Kasus US Steel menjadi studi kasus menarik bagi Indonesia, terutama dalam konteks upaya mencapai industrialisasi pada tahun 2045. Widodo Setiadharmaji, seorang pengamat sektor baja dan pertambangan, menekankan perlunya kehati-hatian dalam membuka akses kepemilikan asing, khususnya di sektor-sektor yang memiliki dampak strategis terhadap kemandirian industri nasional. Saat ini, Indonesia belum memiliki mekanisme serupa dengan Committee on Foreign Investment in the United States (CFIUS) yang secara khusus menilai aspek keamanan nasional dari investasi asing.
Perlunya Pengawasan Investasi Strategis
Widodo menggarisbawahi pentingnya memperkuat peran Badan Usaha Milik Negara (BUMN) seperti Krakatau Steel sebagai jangkar kepemilikan nasional di sektor baja. Ia mencontohkan penolakan akuisisi Krakatau Steel oleh Mittal Steel pada awal 2000-an sebagai keputusan strategis untuk memastikan negara tetap memiliki kendali atas industri vital. Namun, agar BUMN dapat menjalankan peran strategis ini secara efektif, pemerintah perlu menempatkan mereka sebagai pelaksana kebijakan industrialisasi, bukan sekadar pencetak laba jangka pendek.
Widodo mengusulkan pengembangan mekanisme pengawasan investasi asing yang tidak hanya mempertimbangkan aspek kuantitatif, tetapi juga aspek strategis seperti intelijen, geopolitik, teknologi, dan lingkungan.

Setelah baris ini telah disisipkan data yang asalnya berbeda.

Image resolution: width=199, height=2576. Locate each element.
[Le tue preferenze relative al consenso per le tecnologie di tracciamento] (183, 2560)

Mekanisme ini, yang dapat dirancang sesuai dengan kebutuhan nasional dengan koordinasi lintas kementerian, akan membantu Indonesia dalam menyeimbangkan antara keterbukaan investasi dan perlindungan kepentingan nasional.

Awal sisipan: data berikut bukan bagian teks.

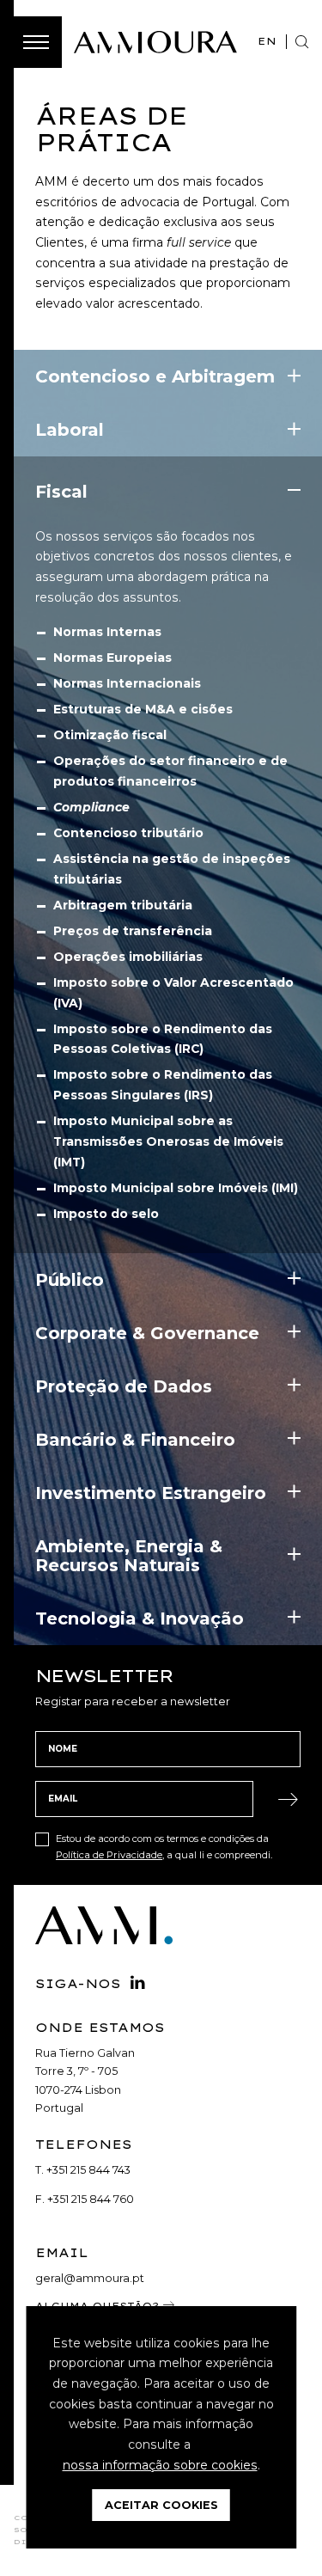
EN (267, 41)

Negara Sebagai Pengendali, Bukan Sekadar Regulator
Kasus US Steel menunjukkan bahwa liberalisasi ekonomi memiliki batasnya. Ketika kepemilikan industri berdampak pada pertahanan, rantai pasok, atau kemandirian nasional, negara tidak hanya boleh tetapi wajib hadir sebagai pengendali. Bagi Indonesia, hal ini berarti menempatkan kendali nasional sebagai prioritas dalam sektor-sektor yang memiliki dampak sistemik. Negara harus menjadi panglima, bukan sekadar regulator, dalam menjaga kepentingan strategis nasional.